So, I never got a patch. They don’t do them anymore, on account of it slowing the natural healing process of your eye. Which is a real shame, because I was going to draw a skull and crossbones on mine and that would have been a fun time.
I spent most of yesterday relentlessly putting drops in my eyes, annoying little drops that required holding shut my tear duct so that the medicine stayed in my eye. This is all a result of having the most over-dramatic eye in the history of eyes. Of course I couldn’t just have a little corneal scratch. No, no. It had to be a corneal ulceration, and then my eye had to go and completely overreact to the thing, causing iritis (inflammation of the iris, which Kate thinks sounds made up), which is what puffed my eye up like it was the Quasimodo of eyes.
After my first appointment, I was pretty down and trodden, and it didn’t help that the sweet blissful anesthetic (from the dilation) was wearing off while I spent 15 minutes at 47th and 5th trying to get a goddamned taxi to pay attention to me. So I went home, took a lot of advil and got some rest. The boys came home in time for me to start feeling a lot better but I was still really puffy, see photo.
That night, when I was close to tears from the pain, Stuart promised to come to the morning follow-up appointment. Which helped a lot – I love my new eye specialist (who knew I needed an eye specialist) but it’s always nice to have another brain in the room to absorb information, especially when the information is about how your eye is in a little heap of trouble.
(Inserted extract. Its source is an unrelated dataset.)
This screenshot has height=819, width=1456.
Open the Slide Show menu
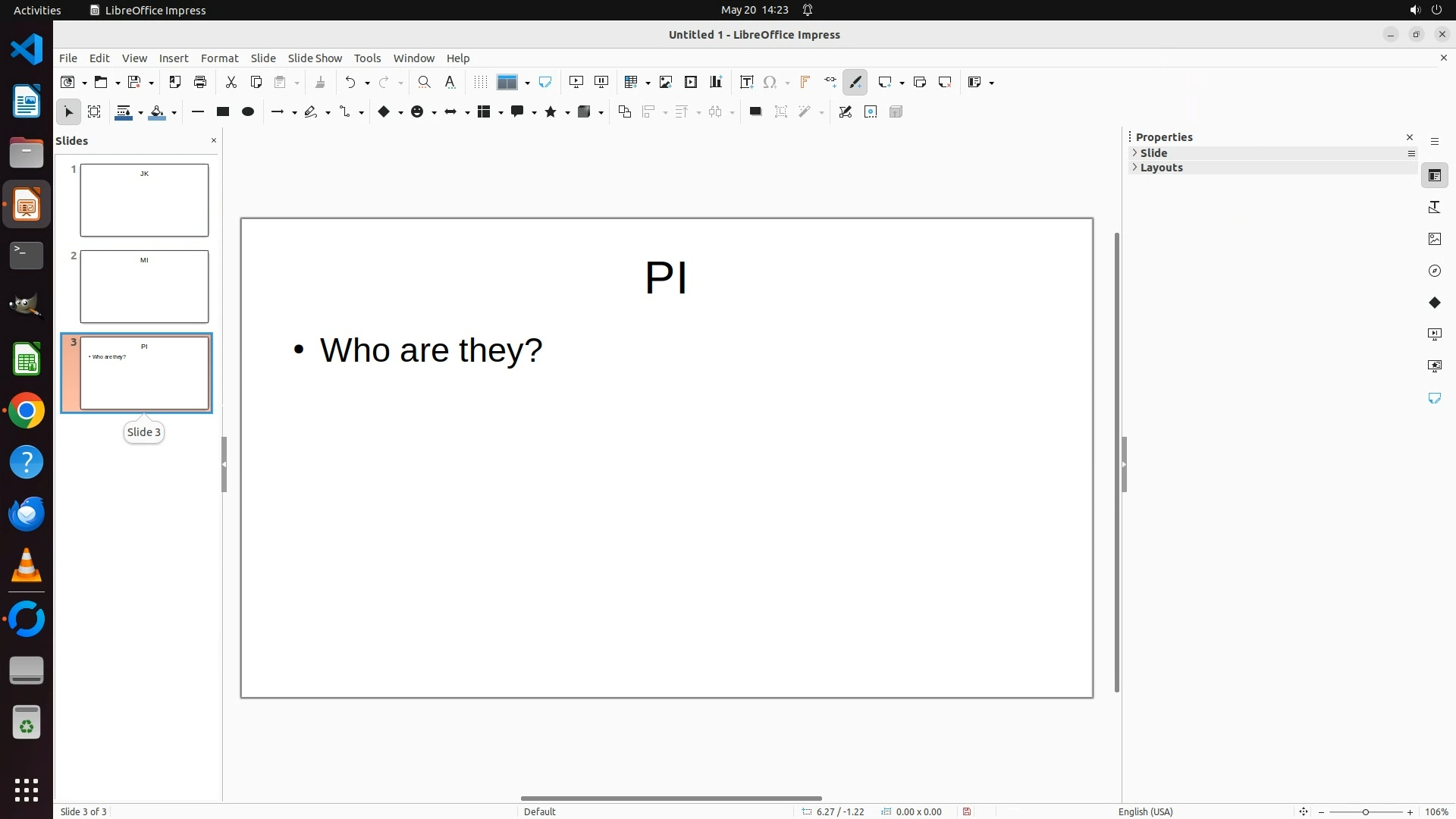click(315, 58)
My doctor took one look at me that morning and said, “yeah, I wasn’t sure it was iritis last night but I dliated you just in case – it’s definitely iritis,” and prescribed me an anti-inflammatory drop, thank you sweet jesus Rubenstein. So armed to the teeth with four prescriptions and a schedule for dosage more complicated than Leonardo’s flying machines, Stuart sweetly deposited me, dilated and disoriented, into a taxi Astoria-bound. After filling the scripts I took to the couch and felt the drugs work their magic.
It’s been two days of paying far too much attention to my overly dramatic eye. There’s a bunch of other stuff, too, that the doctor armed me with – stuff about my auto-immune system and how it might be malfunctioning just the slightest bit and how I’m a good girl for coming right in with the eye drama but if I could just be still a few minutes longer, there’s a host of diseases that want to meet me, please.
I’m not going to let myself worry about auto-immune systems and self/non-self and things that start with the letters HLA until I absolutely have to. Proscrastination is a way of life.
My eye is fine and thanks you for all the attention.